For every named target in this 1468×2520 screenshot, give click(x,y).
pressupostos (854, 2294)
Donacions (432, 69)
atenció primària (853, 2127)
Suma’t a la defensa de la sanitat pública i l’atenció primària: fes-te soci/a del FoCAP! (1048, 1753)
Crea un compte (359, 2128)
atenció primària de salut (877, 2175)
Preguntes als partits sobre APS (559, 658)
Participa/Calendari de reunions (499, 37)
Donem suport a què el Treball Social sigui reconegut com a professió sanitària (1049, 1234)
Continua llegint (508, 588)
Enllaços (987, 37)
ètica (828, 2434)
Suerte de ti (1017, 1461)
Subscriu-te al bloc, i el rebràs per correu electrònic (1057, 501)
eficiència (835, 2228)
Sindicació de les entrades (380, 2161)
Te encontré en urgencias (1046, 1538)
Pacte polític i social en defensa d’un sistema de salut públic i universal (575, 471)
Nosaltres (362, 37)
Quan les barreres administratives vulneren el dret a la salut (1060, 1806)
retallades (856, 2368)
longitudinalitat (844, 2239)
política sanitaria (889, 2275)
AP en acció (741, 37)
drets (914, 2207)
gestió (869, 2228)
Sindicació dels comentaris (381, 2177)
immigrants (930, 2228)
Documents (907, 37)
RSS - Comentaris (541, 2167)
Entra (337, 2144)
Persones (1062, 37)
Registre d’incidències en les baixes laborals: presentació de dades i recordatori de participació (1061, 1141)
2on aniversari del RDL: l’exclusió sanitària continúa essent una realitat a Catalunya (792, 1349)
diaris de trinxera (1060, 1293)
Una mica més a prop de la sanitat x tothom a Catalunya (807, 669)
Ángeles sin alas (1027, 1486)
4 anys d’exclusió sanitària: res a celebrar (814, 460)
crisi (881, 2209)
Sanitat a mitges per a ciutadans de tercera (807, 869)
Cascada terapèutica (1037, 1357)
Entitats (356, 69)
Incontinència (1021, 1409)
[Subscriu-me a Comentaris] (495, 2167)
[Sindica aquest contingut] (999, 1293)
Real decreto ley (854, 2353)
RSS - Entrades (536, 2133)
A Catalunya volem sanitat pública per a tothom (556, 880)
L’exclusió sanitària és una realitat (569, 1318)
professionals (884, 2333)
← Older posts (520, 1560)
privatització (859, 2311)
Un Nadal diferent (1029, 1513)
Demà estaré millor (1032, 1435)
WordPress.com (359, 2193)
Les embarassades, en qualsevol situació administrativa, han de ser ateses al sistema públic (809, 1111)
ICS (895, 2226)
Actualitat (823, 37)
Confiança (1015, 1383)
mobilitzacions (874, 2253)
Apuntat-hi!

--*--

### Task
The required output is all of the material, word for word.

### Response for this exercise
For every named target in this 1468×2520 screenshot, give click(x,y).
pressupostos (854, 2294)
Donacions (432, 69)
atenció primària (853, 2127)
Suma’t a la defensa de la sanitat pública i l’atenció primària: fes-te soci/a del FoCAP! (1048, 1753)
Crea un compte (359, 2128)
atenció primària de salut (877, 2175)
Preguntes als partits sobre APS (559, 658)
Participa/Calendari de reunions (499, 37)
Donem suport a què el Treball Social sigui reconegut com a professió sanitària (1049, 1234)
Continua llegint (508, 588)
Enllaços (987, 37)
ètica (828, 2434)
Suerte de ti (1017, 1461)
Subscriu-te al bloc, i el rebràs per correu electrònic (1057, 501)
eficiència (835, 2228)
Sindicació de les entrades (380, 2161)
Te encontré en urgencias (1046, 1538)
Pacte polític i social en defensa d’un sistema de salut públic i universal (575, 471)
Nosaltres (362, 37)
Quan les barreres administratives vulneren el dret a la salut (1060, 1806)
retallades (856, 2368)
longitudinalitat (844, 2239)
política sanitaria (889, 2275)
AP en acció (741, 37)
drets (914, 2207)
gestió (869, 2228)
Sindicació dels comentaris (381, 2177)
immigrants (930, 2228)
Documents (907, 37)
RSS - Comentaris (541, 2167)
Entra (337, 2144)
Persones (1062, 37)
Registre d’incidències en les baixes laborals: presentació de dades i recordatori de participació (1061, 1141)
2on aniversari del RDL: l’exclusió sanitària continúa essent una realitat a Catalunya (792, 1349)
diaris de trinxera (1060, 1293)
Una mica més a prop de la sanitat x tothom a Catalunya (807, 669)
Ángeles sin alas (1027, 1486)
4 anys d’exclusió sanitària: res a celebrar (814, 460)
crisi (881, 2209)
Sanitat a mitges per a ciutadans de tercera (807, 869)
Cascada terapèutica (1037, 1357)
Entitats (356, 69)
Incontinència (1021, 1409)
[Subscriu-me a Comentaris] (495, 2167)
[Sindica aquest contingut] (999, 1293)
Real decreto ley (854, 2353)
RSS - Entrades (536, 2133)
A Catalunya volem sanitat pública per a tothom (556, 880)
L’exclusió sanitària és una realitat (569, 1318)
professionals (884, 2333)
← Older posts (520, 1560)
privatització (859, 2311)
Un Nadal diferent (1029, 1513)
Demà estaré millor (1032, 1435)
WordPress.com (359, 2193)
Les embarassades, en qualsevol situació administrativa, han de ser ateses al sistema públic (809, 1111)
ICS (895, 2226)
Actualitat (823, 37)
Confiança (1015, 1383)
mobilitzacions (874, 2253)
Apuntat-hi!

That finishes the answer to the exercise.